The multiple passes are done to reflect precedence of various marks. (So first pass does e.g. code spans, 2nd pass links and 3rd pass emphasis). The important point is that subsequent passes skip marks inside “resolved pairs”.
Marks of same precedence priority (e.g. ‘*’ and ‘_’) are done in a single pass.
Recursion into link/image contents is then done manually for more nested passes.

Resolver of ‘[’ and ‘]’ is a bit exceptional because links need more context for resolving (e.g. how they are nested in each other). So it only pairs the brackets together and builds list of “potential links”. Then md_resolve_links() is called which handles the context and either really resolve the bracket pair as a link (usually expanding the closer mark to cover also the ‘( … )’ or the 2nd ‘[…]’) or keeps the marks unresolved so the marks are ignored in any further processing.
When all marks are resolved (or decided to be ignored), we do yet another pass when we just call callbacks for enter/leave span (when we reach any resolved mark) or a textual callback for text between any two resolved marks.

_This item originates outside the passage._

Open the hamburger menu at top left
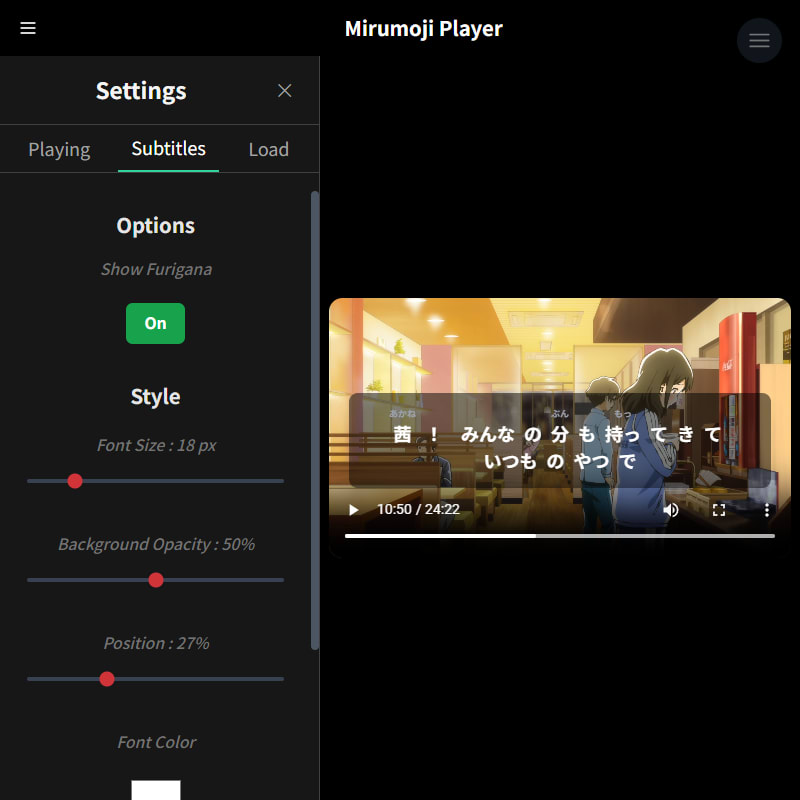This screenshot has height=800, width=800. click(28, 28)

The “marks” (struct MD_MARK) and its management is the key why MD4C is quite fast. Each MD_MARK has members next and prev which may point to another marks and forms some chains or lists.

This is used in many situations, e.g.

Many resolver functions (e.g. for ‘[’ ‘]’ or ‘*’) manage list of seen-but-not-yet-resolved potential openers so when closer is reached, opener can be just found by getting last element of the list.
When finally resolved, opening mark’s next points to its closer and similarly, closer’s prev points to its opener. So again we can iterate over the block contents and skip nested spans effectively.

Does md4c have a modular extension system?

No. Just some set of hard-coded extensions which can be turned on or off with some flags when calling md_parse().